Tanggal : 28 Desember 2007
Sumber : http://www.seputar-indonesia.com/edisicetak/jawa-timur/tempat-sampah-raksasa-yang-tersamar.html
KERUH,kumuh. Itulah fakta lain di balik tenangnya perairan Selat Madura.Apa yang terkandung dalam perairan selat itu sangat ”mengerikan”. Perairan jalur ekonomi yang menjangkau seluruh Indonesia, bahkan mancanegara ini, bak “tempat sampah raksasa”. Orang akan semakin terhenyak jika tahu apa yang ada didalam selat itu.
Sampah yang ”bercokol” di dasar selat itu bukan sampah biasa,yang umum disaksikan di darat. Sampah di situ lebih heterogen, mulai dari yang terkecil, seperti plastik bekas, hingga yang paling besar seperti bangkai kapal. Ranjau laut yang pernah ditebar pada masa Perang Dunia II juga masih berdiam di dasar laut, dalam keadaan aktif. Proses dockingkapal,serta aktivitas kapal reguler lainnya pun berperan atas produksi limbah yang mencemari perairan.
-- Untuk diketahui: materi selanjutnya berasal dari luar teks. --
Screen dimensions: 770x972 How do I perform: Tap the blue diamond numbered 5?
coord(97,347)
Belum lagi limbah industri dari Pelabuhan Rakyat Kalimas, yang juga bermuara di perairan Tanjung Perak, serta Kali Surabaya yang bermuara di kawasan Kenjeran. Suplai sampah rumah tangga, yang ikut ”menghuni” bawah laut ini, diperkirakan mencapai puluhan meter kubik per hari. Sampah inilah yang membentuk timbunan lumpur dasar laut,yang sampai saat ini belum diketahui pasti berapa ketebalannya.
Bangkai Kapal Tersebar
Untuk diketahui, kawasan Selat Madura, khususnya di perairan Tanjung Perak, adalah perairan yang banyak ”dihuni” bangkai kapal.Humas Administratur Pelabuhan (Adpel) Tanjung Perak Sukaisi mengaku belum tahu pasti berapa bangkai kapal dalam selat tersebut. “Jumlahnya fluktuatif. Sebab, ada sebagian bangkai yang telah diangkat atau dipindahkan ke kuburan kapal,”paparnya. Bangkai kapal yang diangkat hanyalah bangkai yang berpotensi menimbulkan gangguan lalu lintas laut.Sedangkan bangkai kapal yang dirasa aman, baik dari ukuran maupun kedalamannya, dibiarkan teronggok begitu saja tanpa ada upaya pengangkatan.“ Kebanyakan kapal juga sudah terendam lumpur,” tambahnya.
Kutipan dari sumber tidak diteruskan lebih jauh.